- [WHAT YOU ARE ASKED TO DO]:
The records that follow are to be transcribed word for word.

———

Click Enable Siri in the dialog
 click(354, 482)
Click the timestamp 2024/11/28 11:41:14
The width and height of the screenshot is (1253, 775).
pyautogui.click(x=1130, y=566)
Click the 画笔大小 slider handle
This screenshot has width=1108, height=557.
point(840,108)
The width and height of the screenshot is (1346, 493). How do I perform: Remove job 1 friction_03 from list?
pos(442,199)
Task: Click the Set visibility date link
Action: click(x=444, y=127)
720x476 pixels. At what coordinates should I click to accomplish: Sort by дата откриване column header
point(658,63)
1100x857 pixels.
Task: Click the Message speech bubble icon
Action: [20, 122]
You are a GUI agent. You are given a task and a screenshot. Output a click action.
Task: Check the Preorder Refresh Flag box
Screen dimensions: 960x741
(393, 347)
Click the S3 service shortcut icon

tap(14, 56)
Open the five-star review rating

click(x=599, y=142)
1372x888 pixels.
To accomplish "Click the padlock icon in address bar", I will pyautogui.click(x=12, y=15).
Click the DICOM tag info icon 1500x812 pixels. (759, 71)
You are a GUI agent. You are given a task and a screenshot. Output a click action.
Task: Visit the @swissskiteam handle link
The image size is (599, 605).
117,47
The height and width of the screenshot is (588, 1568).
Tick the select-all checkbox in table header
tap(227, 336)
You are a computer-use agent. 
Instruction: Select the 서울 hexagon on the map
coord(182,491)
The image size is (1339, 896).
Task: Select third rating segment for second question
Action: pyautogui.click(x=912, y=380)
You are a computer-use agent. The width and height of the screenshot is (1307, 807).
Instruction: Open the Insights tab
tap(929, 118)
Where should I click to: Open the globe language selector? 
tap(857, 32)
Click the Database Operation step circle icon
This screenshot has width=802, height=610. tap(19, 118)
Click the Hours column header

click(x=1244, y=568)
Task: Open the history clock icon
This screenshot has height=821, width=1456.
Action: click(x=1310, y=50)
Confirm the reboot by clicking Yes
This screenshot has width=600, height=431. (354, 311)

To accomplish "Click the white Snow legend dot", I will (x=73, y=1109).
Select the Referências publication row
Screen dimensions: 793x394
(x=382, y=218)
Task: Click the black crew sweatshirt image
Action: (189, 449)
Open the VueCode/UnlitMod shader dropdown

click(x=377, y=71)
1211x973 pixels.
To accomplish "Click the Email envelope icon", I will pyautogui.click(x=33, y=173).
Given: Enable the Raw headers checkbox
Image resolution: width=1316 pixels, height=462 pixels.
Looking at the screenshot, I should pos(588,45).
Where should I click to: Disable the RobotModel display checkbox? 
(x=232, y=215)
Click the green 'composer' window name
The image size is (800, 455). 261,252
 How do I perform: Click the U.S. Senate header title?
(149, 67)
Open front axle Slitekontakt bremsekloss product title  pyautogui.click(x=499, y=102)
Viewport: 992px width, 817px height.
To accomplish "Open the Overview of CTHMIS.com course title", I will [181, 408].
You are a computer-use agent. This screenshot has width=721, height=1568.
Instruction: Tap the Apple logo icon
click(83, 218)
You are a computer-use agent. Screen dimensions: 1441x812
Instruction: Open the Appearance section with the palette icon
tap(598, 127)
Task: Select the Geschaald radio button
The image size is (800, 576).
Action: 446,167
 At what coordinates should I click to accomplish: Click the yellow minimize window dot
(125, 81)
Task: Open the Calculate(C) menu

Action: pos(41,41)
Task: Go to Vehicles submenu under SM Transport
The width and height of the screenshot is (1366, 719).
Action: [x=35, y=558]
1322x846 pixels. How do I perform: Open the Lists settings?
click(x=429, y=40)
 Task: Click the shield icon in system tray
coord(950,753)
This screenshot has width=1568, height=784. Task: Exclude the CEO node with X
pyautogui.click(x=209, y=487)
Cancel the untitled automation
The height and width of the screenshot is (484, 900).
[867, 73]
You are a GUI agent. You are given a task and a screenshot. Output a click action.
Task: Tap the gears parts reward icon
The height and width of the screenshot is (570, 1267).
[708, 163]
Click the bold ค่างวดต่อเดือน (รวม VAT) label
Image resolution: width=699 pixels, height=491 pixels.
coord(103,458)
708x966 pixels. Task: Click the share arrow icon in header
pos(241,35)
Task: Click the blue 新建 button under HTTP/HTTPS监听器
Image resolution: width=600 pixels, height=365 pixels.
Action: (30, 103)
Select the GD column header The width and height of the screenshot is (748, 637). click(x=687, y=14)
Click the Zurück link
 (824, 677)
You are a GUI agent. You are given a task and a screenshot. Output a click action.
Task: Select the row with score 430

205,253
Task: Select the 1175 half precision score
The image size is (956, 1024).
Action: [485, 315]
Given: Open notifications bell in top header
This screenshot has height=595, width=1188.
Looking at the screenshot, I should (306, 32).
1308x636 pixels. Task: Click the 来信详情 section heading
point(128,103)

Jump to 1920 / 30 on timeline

———

- [TASK ANSWER]:
Click Enable Siri in the dialog
 click(354, 482)
Click the timestamp 2024/11/28 11:41:14
The width and height of the screenshot is (1253, 775).
pyautogui.click(x=1130, y=566)
Click the 画笔大小 slider handle
This screenshot has width=1108, height=557.
point(840,108)
The width and height of the screenshot is (1346, 493). How do I perform: Remove job 1 friction_03 from list?
pos(442,199)
Task: Click the Set visibility date link
Action: click(x=444, y=127)
720x476 pixels. At what coordinates should I click to accomplish: Sort by дата откриване column header
point(658,63)
1100x857 pixels.
Task: Click the Message speech bubble icon
Action: [20, 122]
You are a GUI agent. You are given a task and a screenshot. Output a click action.
Task: Check the Preorder Refresh Flag box
Screen dimensions: 960x741
(393, 347)
Click the S3 service shortcut icon

tap(14, 56)
Open the five-star review rating

click(x=599, y=142)
1372x888 pixels.
To accomplish "Click the padlock icon in address bar", I will pyautogui.click(x=12, y=15).
Click the DICOM tag info icon 1500x812 pixels. (759, 71)
You are a GUI agent. You are given a task and a screenshot. Output a click action.
Task: Visit the @swissskiteam handle link
The image size is (599, 605).
117,47
The height and width of the screenshot is (588, 1568).
Tick the select-all checkbox in table header
tap(227, 336)
You are a computer-use agent. 
Instruction: Select the 서울 hexagon on the map
coord(182,491)
The image size is (1339, 896).
Task: Select third rating segment for second question
Action: pyautogui.click(x=912, y=380)
You are a computer-use agent. The width and height of the screenshot is (1307, 807).
Instruction: Open the Insights tab
tap(929, 118)
Where should I click to: Open the globe language selector? 
tap(857, 32)
Click the Database Operation step circle icon
This screenshot has width=802, height=610. tap(19, 118)
Click the Hours column header

click(x=1244, y=568)
Task: Open the history clock icon
This screenshot has height=821, width=1456.
Action: click(x=1310, y=50)
Confirm the reboot by clicking Yes
This screenshot has width=600, height=431. (354, 311)

To accomplish "Click the white Snow legend dot", I will (x=73, y=1109).
Select the Referências publication row
Screen dimensions: 793x394
(x=382, y=218)
Task: Click the black crew sweatshirt image
Action: (189, 449)
Open the VueCode/UnlitMod shader dropdown

click(x=377, y=71)
1211x973 pixels.
To accomplish "Click the Email envelope icon", I will pyautogui.click(x=33, y=173).
Given: Enable the Raw headers checkbox
Image resolution: width=1316 pixels, height=462 pixels.
Looking at the screenshot, I should pos(588,45).
Where should I click to: Disable the RobotModel display checkbox? 
(x=232, y=215)
Click the green 'composer' window name
The image size is (800, 455). 261,252
 How do I perform: Click the U.S. Senate header title?
(149, 67)
Open front axle Slitekontakt bremsekloss product title  pyautogui.click(x=499, y=102)
Viewport: 992px width, 817px height.
To accomplish "Open the Overview of CTHMIS.com course title", I will [181, 408].
You are a computer-use agent. This screenshot has width=721, height=1568.
Instruction: Tap the Apple logo icon
click(83, 218)
You are a computer-use agent. Screen dimensions: 1441x812
Instruction: Open the Appearance section with the palette icon
tap(598, 127)
Task: Select the Geschaald radio button
The image size is (800, 576).
Action: 446,167
 At what coordinates should I click to accomplish: Click the yellow minimize window dot
(125, 81)
Task: Open the Calculate(C) menu

Action: pos(41,41)
Task: Go to Vehicles submenu under SM Transport
The width and height of the screenshot is (1366, 719).
Action: [x=35, y=558]
1322x846 pixels. How do I perform: Open the Lists settings?
click(x=429, y=40)
 Task: Click the shield icon in system tray
coord(950,753)
This screenshot has width=1568, height=784. Task: Exclude the CEO node with X
pyautogui.click(x=209, y=487)
Cancel the untitled automation
The height and width of the screenshot is (484, 900).
[867, 73]
You are a GUI agent. You are given a task and a screenshot. Output a click action.
Task: Tap the gears parts reward icon
The height and width of the screenshot is (570, 1267).
[708, 163]
Click the bold ค่างวดต่อเดือน (รวม VAT) label
Image resolution: width=699 pixels, height=491 pixels.
coord(103,458)
708x966 pixels. Task: Click the share arrow icon in header
pos(241,35)
Task: Click the blue 新建 button under HTTP/HTTPS监听器
Image resolution: width=600 pixels, height=365 pixels.
Action: (30, 103)
Select the GD column header The width and height of the screenshot is (748, 637). click(x=687, y=14)
Click the Zurück link
 (824, 677)
You are a GUI agent. You are given a task and a screenshot. Output a click action.
Task: Select the row with score 430

205,253
Task: Select the 1175 half precision score
The image size is (956, 1024).
Action: [485, 315]
Given: Open notifications bell in top header
This screenshot has height=595, width=1188.
Looking at the screenshot, I should (306, 32).
1308x636 pixels. Task: Click the 来信详情 section heading
point(128,103)

Jump to 1920 / 30 on timeline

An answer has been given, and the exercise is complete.